Ciekawi mnie z czego oni żyli. Nikt nie wspomina o jakichś dużych ilościach ułomków krzemienia czy o garncarstwie (chyba go jeszcze nie było?). Domy i domy, żadnych świątyń jak w Gobekli Tepe, więc z czego się utrzymywali? Z rolnictwa?
2 года назад
No tak, kolejny raz zabrakło nam czasu na opowiedzenie o tym życiu umieszczonym w tytule spotkania :D Trzeba na przyszłość uczulić gości by opowiadali trochę mniej o historii badań, stratygrafiach, urbanistyce i architekturze, a pokazali jakieś przedmioty. Çatalhöyük jest jednym z największych znanych nam ośrodków neolitycznych nie bez przyczyny, Cała ich gospodarka stała na niesamowicie wysokim poziomie jak na tamte czasy. Ceramika jak najbardziej była w użyciu, już od najstarszych faz istnienia miasta, a tak duża liczba mieszkańców mogła się utrzymywać przede wszystkim dzięki rolnictwu, które umożliwiała żyzna okolica. Polowano co najwyżej dodatkowo. Liczymy, że w niedalekiej przyszłości uda się spotkać ponownie w podobnym gronie i będzie już można spokojnie poświęcić cały wykład właśnie ówczesnej gospodarce i sztuce. Religia zaś to pewnie temat na całkiem odrębne - trzecie ;)

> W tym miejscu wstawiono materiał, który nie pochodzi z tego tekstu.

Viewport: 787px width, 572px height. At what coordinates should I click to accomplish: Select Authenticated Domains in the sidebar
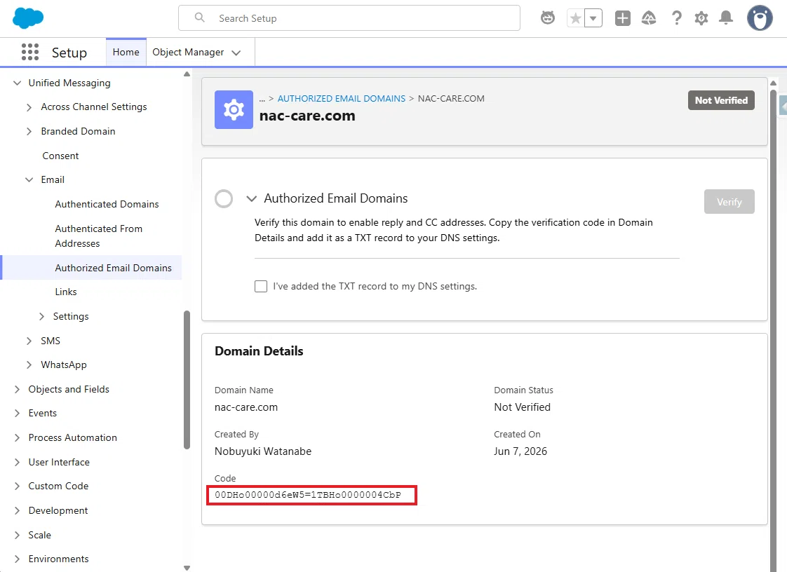107,204
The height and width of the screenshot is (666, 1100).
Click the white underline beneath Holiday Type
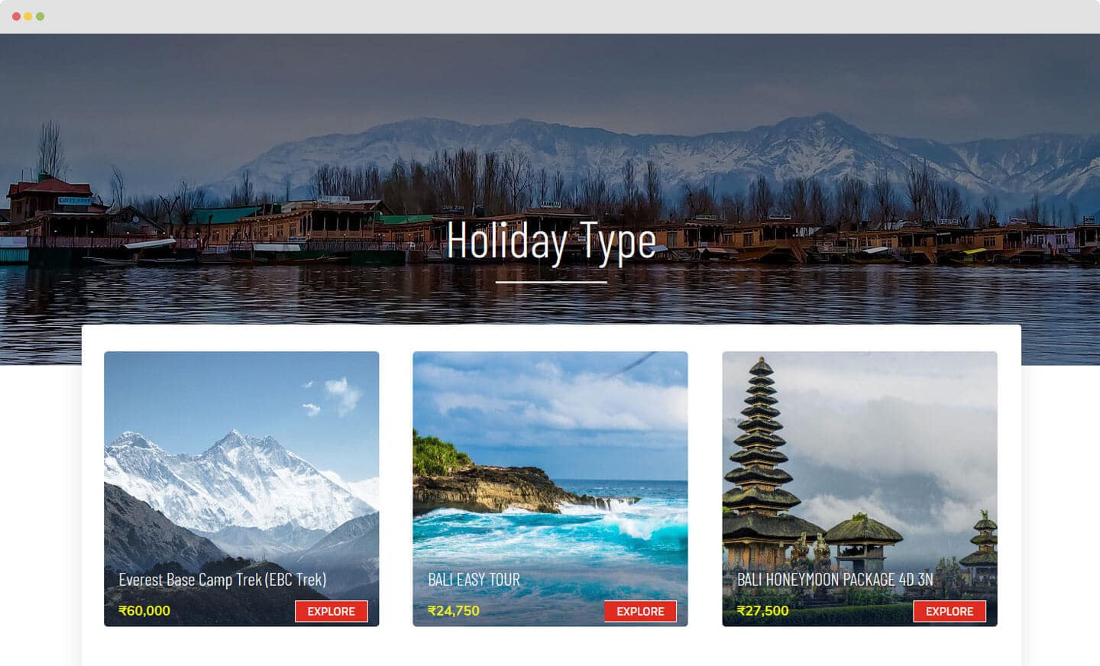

@ "Religia zaś to pewnie temat na całkiem odrębne - trzecie ;)" To też ciekawe. Że niby te maluchy pod nowe domy grzebali. Dość mroczno to zabrzmiało. Koniecznie trzeba coś na ten temat dodać. A w ogóle to całej rodzinie wspomniałem, jakich mamy teraz archeologów.
@@bakters takie pochówki znane są też z naszych terenów z okresu wczesnego średniowiecza (Gdańsk, Poznań, Santok) do tej pory chyba nie ma zgody czy to ofiary zakładzinowe czy 'zwyczajny' pochówek.
Z tyłu za panem redaktorem widzę jakieś figurki kultowe, w tym jedną polichromowaną. Konik i królik - zapewne należały do jakiejś kultury stepowej już po udomowieniu konia polującej na króliki.